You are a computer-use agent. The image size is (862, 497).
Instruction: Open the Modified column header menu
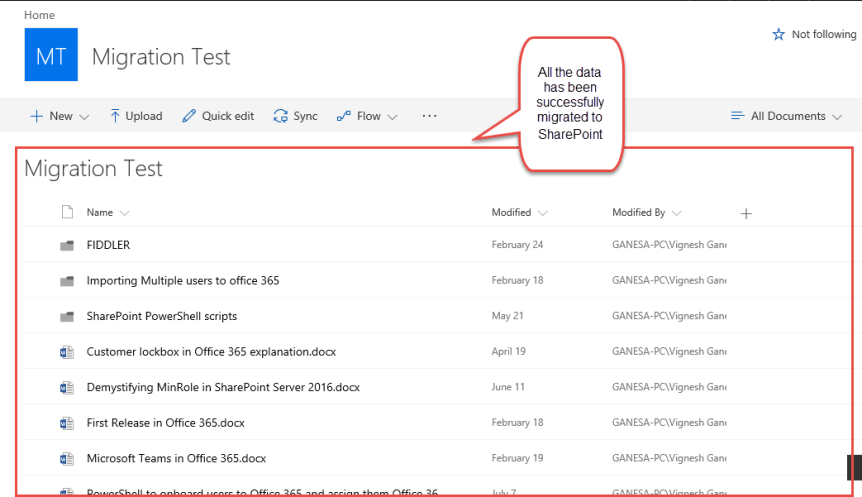pos(519,212)
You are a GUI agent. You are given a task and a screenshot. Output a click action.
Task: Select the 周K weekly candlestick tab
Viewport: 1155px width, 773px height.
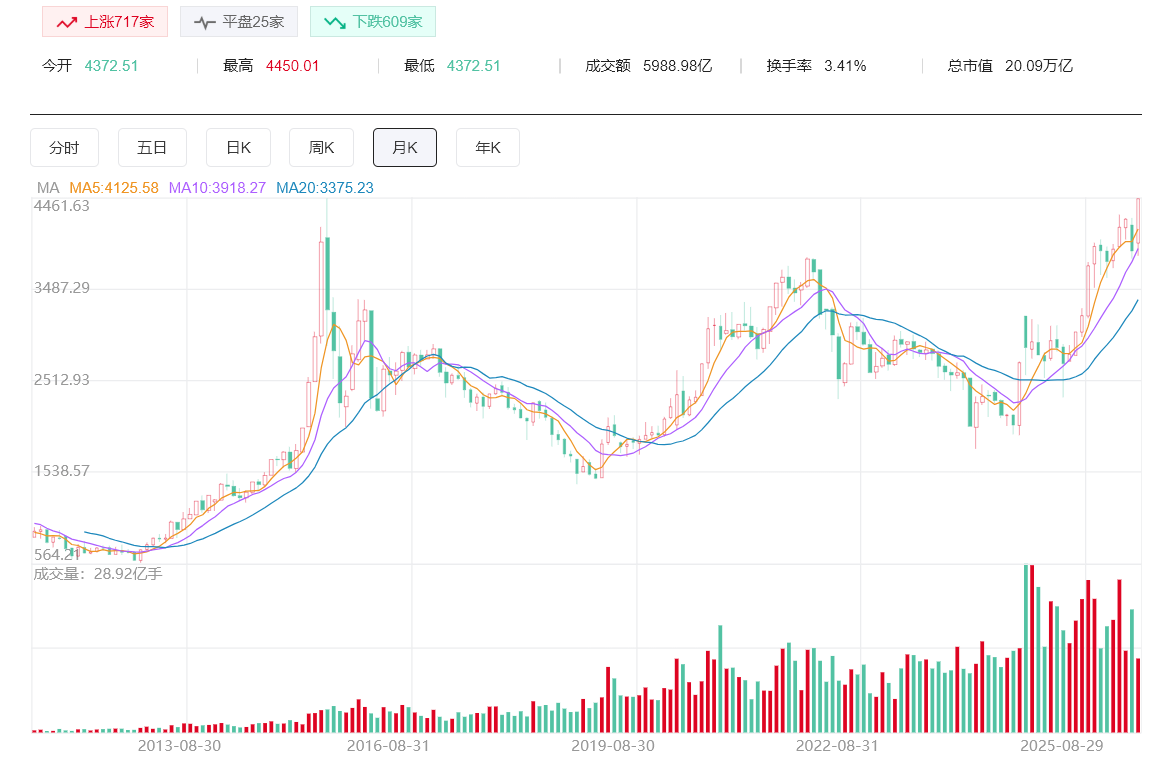click(x=321, y=148)
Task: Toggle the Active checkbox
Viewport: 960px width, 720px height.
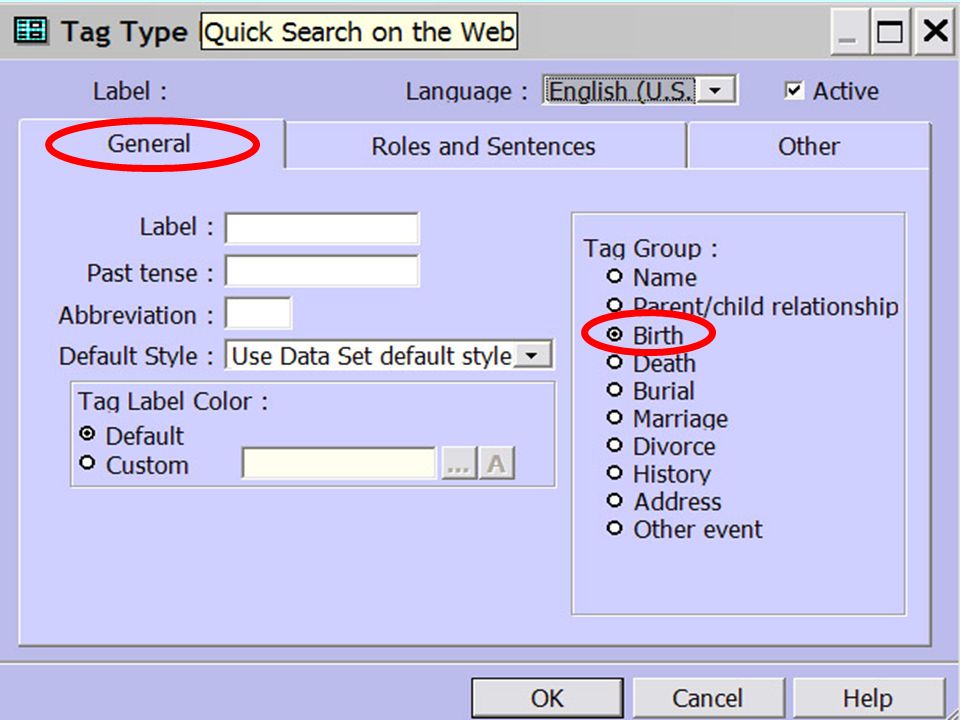Action: click(793, 91)
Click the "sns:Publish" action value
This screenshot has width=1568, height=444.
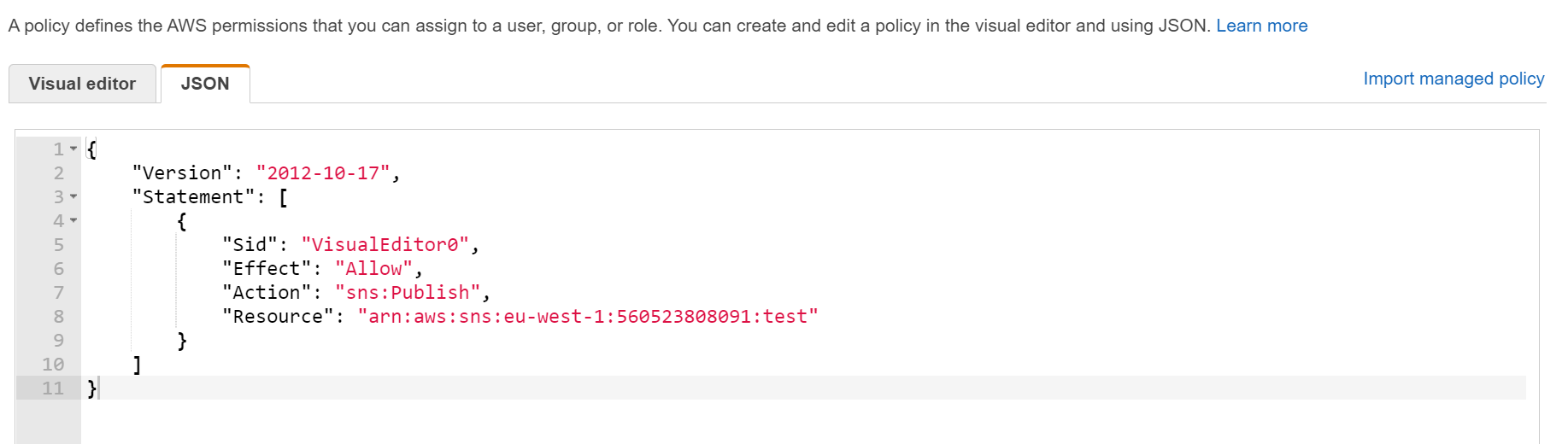coord(408,293)
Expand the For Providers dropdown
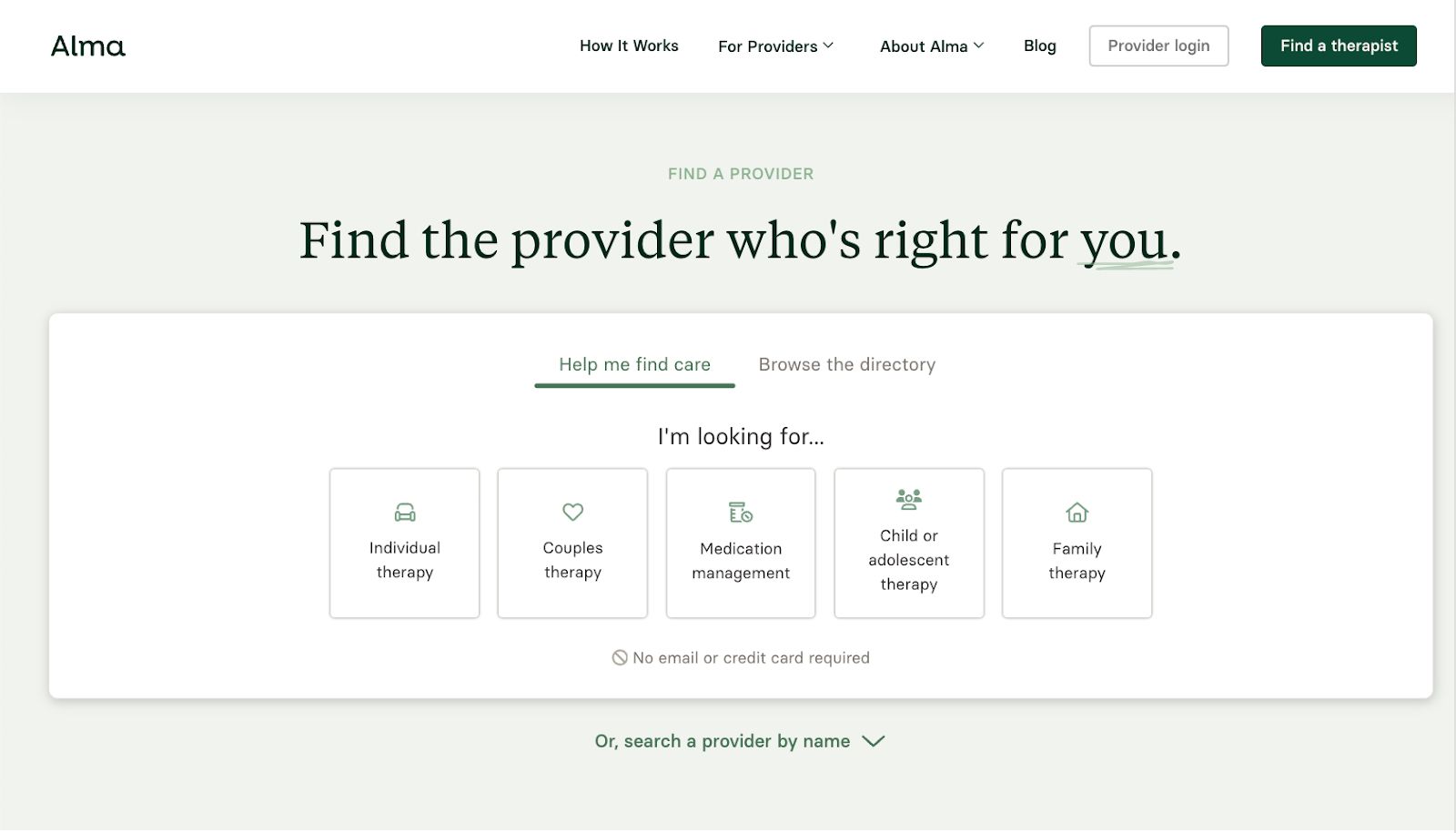The height and width of the screenshot is (833, 1456). tap(775, 46)
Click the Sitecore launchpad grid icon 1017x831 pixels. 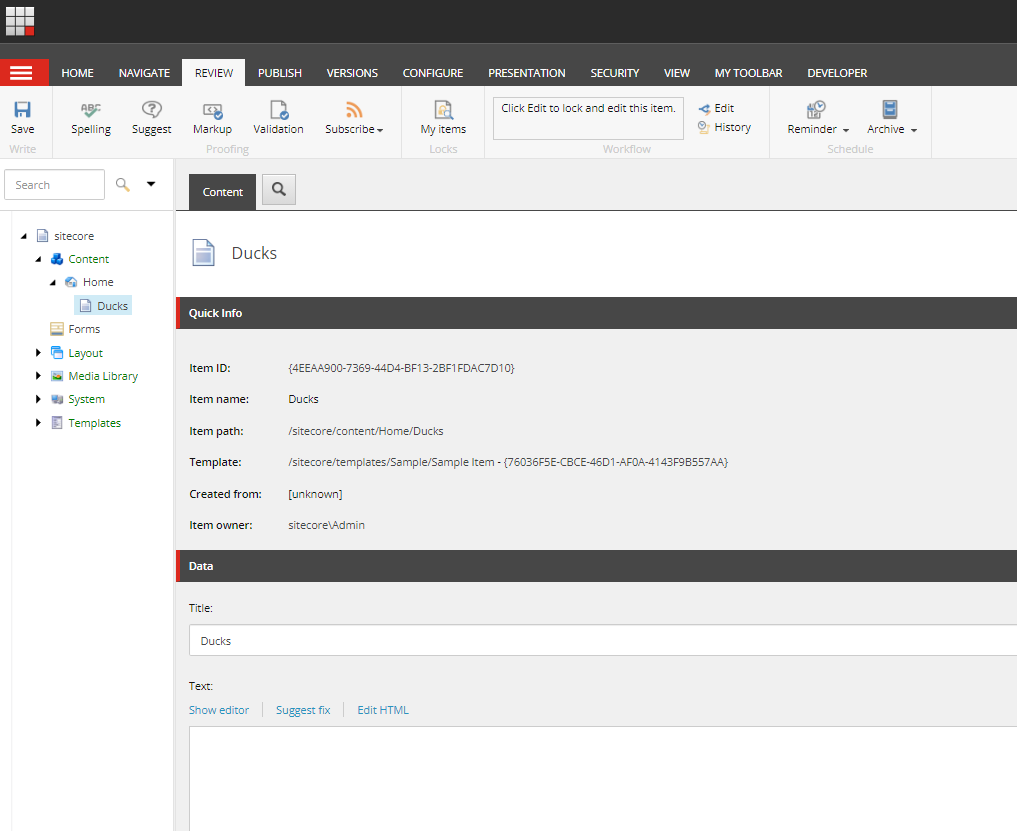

----------

* Activity
An exact copy of the entries above is needed, with the pictures removed.

* Reply to the exercise
You are a computer-use agent. The image size is (862, 497).
Instruction: Open the Modified column header menu
pos(519,212)
You are a GUI agent. You are given a task and a screenshot. Output a click action.
Task: Select the 周K weekly candlestick tab
Viewport: 1155px width, 773px height.
click(x=321, y=148)
Task: Toggle the Active checkbox
Viewport: 960px width, 720px height.
Action: click(793, 91)
Click the "sns:Publish" action value
This screenshot has width=1568, height=444.
coord(408,293)
Expand the For Providers dropdown
The height and width of the screenshot is (833, 1456). tap(775, 46)
Click the Sitecore launchpad grid icon 1017x831 pixels. 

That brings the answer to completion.